Facts on CoQ10 and the Heart from an audio tape, Current Research on Coenzyme Q10, 1996, A Clinical Practice Update by Alan Gaby, M.D.
Coenzyme Q10 and Body Energy: CoQ10 is a component of the electron transport chain for making the body's basic chemical powerpak, ATP. Energy or ATP levels directly correlate with CoQ10 levels. The healing ability and health of organs (heart, etc.) or tissues (gums, etc.) clinically correspond to their levels of CoQ10. Serum levels of CoQ10 are below normal in people with immune conditions. Supplementing raises serum CoQ levels and shows improvement in the conditions in animal studies where the macrophages become more active and the immunoglobulin levels go up. In AIDS patients supplementing with CoQ10, the helper T-cells went up, and most experience a general overall improvement in well being, and have less opportunistic infections.
The American Journal of Cardiology's study on patients with terminal cardiomyopathy (75% die within 2 years) showed 60% alive at 5 years when taking CoQ10. Their NY Heart Association classification improved by an average of one unit comparing heart rate on exertion and breathing, and heart capacity increased from 25% to 40%. Clinical Investigator reported several hundred with congestive heart failure given 150 mg CoQ10 for 1 year to have 38% fewer hospitalizations for congestive heart failure and 60% fewer for pulmonary edema, a more severe manifestation of CHF. This is significant because 90% are dead within 10 years. While vasodilators prolong life by allowing the heart not to pump as hard, CoQ10 improves the bioenergetics of the heart.
Medications and CoQ10.
Adriamycin, a common chemo-therapeutic used for lung and certain female cancers, causes an irreversible cardiac toxicity and it can be administered until such takes place. There is evidence that this toxicity is mediated by a depletion of CoQ10 dependent enzymes. In one study, 7 patients on Adriamycin, given 100 mg of CoQ10, were able to receive even higher doses of Adriamycin, yet none of these developed cardiotoxicity as did all the 7 controls. Nor does CoQ10 interfere with the anticancer effect of Adriamycin.
Beta blockers used to take the load off the heart and for hypertension, also interfere with CoQ10 production. Thus for some of the side effects of beta blockers are malaise, congestive heart failure, etc. CoQ10 not only offsets these side effects, but is shown to have good clinical indications for these very conditions.
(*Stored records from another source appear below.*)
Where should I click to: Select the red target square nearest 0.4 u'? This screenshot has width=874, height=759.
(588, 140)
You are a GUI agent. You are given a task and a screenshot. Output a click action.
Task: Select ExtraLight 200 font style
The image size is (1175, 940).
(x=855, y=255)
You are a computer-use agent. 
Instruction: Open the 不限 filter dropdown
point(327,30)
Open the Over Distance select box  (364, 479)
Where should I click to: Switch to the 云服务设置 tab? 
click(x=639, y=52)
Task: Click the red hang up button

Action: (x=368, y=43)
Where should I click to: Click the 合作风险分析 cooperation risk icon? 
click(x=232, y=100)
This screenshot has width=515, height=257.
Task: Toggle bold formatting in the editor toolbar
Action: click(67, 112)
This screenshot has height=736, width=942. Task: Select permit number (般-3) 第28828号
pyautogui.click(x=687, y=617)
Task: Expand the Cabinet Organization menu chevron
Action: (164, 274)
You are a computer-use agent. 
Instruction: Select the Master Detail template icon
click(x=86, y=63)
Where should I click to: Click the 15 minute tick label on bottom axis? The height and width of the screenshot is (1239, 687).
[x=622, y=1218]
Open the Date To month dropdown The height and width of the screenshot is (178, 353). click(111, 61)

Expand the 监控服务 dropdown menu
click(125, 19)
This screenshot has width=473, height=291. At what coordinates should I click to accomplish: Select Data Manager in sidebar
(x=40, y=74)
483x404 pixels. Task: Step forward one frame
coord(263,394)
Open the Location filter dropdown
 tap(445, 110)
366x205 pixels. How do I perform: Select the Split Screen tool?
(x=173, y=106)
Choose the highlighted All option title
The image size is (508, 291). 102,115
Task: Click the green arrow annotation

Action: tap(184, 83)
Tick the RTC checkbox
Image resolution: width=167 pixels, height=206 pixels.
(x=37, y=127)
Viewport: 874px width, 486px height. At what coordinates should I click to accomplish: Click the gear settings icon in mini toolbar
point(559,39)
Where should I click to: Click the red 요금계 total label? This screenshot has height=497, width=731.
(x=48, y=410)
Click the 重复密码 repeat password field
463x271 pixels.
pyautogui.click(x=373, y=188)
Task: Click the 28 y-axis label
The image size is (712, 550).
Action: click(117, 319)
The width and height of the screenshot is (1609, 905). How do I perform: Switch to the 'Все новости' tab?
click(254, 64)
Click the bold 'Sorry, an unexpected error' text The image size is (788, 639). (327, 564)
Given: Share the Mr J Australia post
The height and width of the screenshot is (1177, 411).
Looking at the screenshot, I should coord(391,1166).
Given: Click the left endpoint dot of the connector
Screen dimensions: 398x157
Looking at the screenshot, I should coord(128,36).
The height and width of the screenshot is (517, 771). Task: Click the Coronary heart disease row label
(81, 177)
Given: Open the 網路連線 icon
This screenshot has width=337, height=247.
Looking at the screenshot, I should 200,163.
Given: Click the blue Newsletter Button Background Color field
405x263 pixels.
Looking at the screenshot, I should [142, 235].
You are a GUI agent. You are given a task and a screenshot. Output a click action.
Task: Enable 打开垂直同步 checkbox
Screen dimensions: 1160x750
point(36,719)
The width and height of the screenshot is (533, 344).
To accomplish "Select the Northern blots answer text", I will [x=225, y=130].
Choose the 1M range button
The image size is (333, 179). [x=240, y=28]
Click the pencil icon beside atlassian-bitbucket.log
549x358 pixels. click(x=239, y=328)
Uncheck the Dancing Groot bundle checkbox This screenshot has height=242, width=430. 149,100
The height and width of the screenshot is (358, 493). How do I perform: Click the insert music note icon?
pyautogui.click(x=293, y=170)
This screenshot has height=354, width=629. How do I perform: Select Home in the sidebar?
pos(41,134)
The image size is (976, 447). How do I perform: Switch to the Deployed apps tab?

Hypertension studies using 50 mg to 200 mg of CoQ10 clinically, the higher amounts taking less time, showed lowering of systolic an average of 18 mm of mercury and diastolic 12 mm of mercury.
Lovastatin and several other cholesterol lowering drugs function by inhibiting the mevalonic acid pathway, the same pathway which produces CoQ10. Humans and animals taking these drugs show lower levels of CoQ10, which is one of the most important of cardiac nutrients. Supplementing with 10 to 30 mg of CoQ10 protects the heart being protected by Lovastatin.
CoQ10 is being used in studies with cancer, Muscular Dystrophy, (both cardiac and skeletal function improve), gastric ulcers especially due to hypoxia in older people, diabetic blood sugar control, athletic performance improvement, etc.
CoQ10 is beneficial with myocardial ischemia, LDL protection, allergies, antioxidant capabilities, oxygenation of bio-membranes, protecting sub-mitochondrial particles, essential arterial hypertension. The benefit of the Biotics Research's emulsified form of CoQ10 is about three times that of the non-emulsified dry forms.